High anxiety levels before medical or surgical interventions can lead to some undesirable results. The increase in sympathetic discharge and increase in catecholamines and corticosteroids can be very unpleasant for the patient [15, 16]. The need for an anesthetic agent may increase as well, if it is to be used [17]. It has been reported that the information provided visually during cardiac catheterization in coronary artery surgery, thalassemia, and COPD affects patient compliance and treatment results positively [18-22].

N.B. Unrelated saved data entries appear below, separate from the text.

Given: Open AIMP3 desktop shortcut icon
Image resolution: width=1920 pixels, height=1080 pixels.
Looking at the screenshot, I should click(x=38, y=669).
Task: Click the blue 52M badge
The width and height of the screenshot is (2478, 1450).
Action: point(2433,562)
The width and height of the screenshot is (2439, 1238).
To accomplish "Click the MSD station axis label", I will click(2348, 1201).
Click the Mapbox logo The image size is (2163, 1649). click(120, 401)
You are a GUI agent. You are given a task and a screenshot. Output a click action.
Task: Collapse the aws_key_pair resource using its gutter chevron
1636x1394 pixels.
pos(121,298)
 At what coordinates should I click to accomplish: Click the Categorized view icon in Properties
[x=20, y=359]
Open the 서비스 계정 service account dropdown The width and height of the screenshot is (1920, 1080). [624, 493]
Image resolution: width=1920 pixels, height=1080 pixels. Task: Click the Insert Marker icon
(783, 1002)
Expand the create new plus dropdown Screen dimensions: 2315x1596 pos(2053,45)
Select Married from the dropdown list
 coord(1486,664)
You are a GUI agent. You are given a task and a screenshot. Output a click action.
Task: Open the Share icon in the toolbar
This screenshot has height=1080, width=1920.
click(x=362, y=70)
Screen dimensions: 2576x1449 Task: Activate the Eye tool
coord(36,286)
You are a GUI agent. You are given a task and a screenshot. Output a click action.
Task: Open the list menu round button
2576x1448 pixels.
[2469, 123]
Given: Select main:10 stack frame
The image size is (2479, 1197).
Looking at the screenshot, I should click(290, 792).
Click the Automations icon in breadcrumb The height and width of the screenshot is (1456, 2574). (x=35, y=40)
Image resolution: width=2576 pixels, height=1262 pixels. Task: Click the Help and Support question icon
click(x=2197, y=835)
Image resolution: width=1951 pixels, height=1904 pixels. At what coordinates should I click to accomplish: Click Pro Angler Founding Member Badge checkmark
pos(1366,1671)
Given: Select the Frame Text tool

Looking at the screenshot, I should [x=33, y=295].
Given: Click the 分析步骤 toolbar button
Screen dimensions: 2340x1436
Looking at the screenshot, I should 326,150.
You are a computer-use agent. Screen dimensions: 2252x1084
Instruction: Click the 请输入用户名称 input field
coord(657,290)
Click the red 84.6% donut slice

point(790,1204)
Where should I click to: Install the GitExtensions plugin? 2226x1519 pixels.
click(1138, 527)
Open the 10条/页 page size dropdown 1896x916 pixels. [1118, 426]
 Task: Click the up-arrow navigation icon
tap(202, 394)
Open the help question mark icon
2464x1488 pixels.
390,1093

There are two main goals that have to be achieved by information before medical and surgical procedures: one is to inform about the disease, the procedure to be performed, and the postoperative possibilities; and the other is to reduce the situational anxiety [23-25]. In order to achieve these goals, the interaction between situational anxiety, memory regarding fear and the association with past knowledge has to be well understood. Although mild anxiety can be healed with the motivator’s efforts, the situation is much more complicated and difficult in severe anxiety [26]. The individual differences in coping with the stress caused by procedures can be the reason for the difference in the efficacy of preoperative information. While some patients do want to be informed, others may avoid the information [27]. The ideal approach in preoperative information is not clear yet. Traditionally, this information is provided verbally by the clinician. During the verbal interaction between doctor and patient, the difference in intellectuality and terminology prevents goal achievement. There are some studies about the video method in patients scheduled for co­lonoscopy, with the aim of creating a standard and optimizing patient information [6, 7]; there also are studies that report on the increase in anxiety during upper gastrointestinal endoscopy [28] and those that have investigated the effects of verbal information [29], but we did not encounter a study in the literature that investigates the effect of visual communication on anxiety and procedure success.

In the evaluations of patients who have been satisfied with endoscopic and colonoscopic procedures, it has been shown that doctor-patient cooperation is important [10]. In a study with children and adolescents, it was reported that psychological preparation using photographs reduces anxiety [11]. Again in a study with en­doscopy and colonoscopy patients, it was reported that music was successful in affecting the auditory perceptions of the patients [12]. In a study performed by Lanius et al. [13], it was reported that informing the patient with a pamphlet before an endoscopic or colonoscopic procedure does not provide a decrease in the anxiety, and that information should be individualized [13]. In our study, the situational anxiety (STAI-S) decreased significantly in the group informed by video; we also found a significant superiority in favor of the video group when we evaluated the questions aimed at establishing patient satisfaction (Table IV). The result of our univariate and multivariate analysis regarding communication success showed that situational anxiety is significantly affected by visual communication and age. There are studies about the effect of age on communication success (patient satisfaction) [29]. Also, our result showing that the STAI-S and STAI-T levels are significantly higher in females compared to males is similar to the literature [6, 31].

It can be concluded from the results of our study that information provided by video helps reduce the anxiety of the patient and increases patient satisfaction, and that the patient is much more readily convinced to undergo another procedure in cases where a control is needed. One of the other results of our study is that different strategies should be followed for information in different genders. The effect of visual information on long-term anxiety, patient satisfaction and procedure success in patients scheduled for endoscopy is a topic deserving investigation.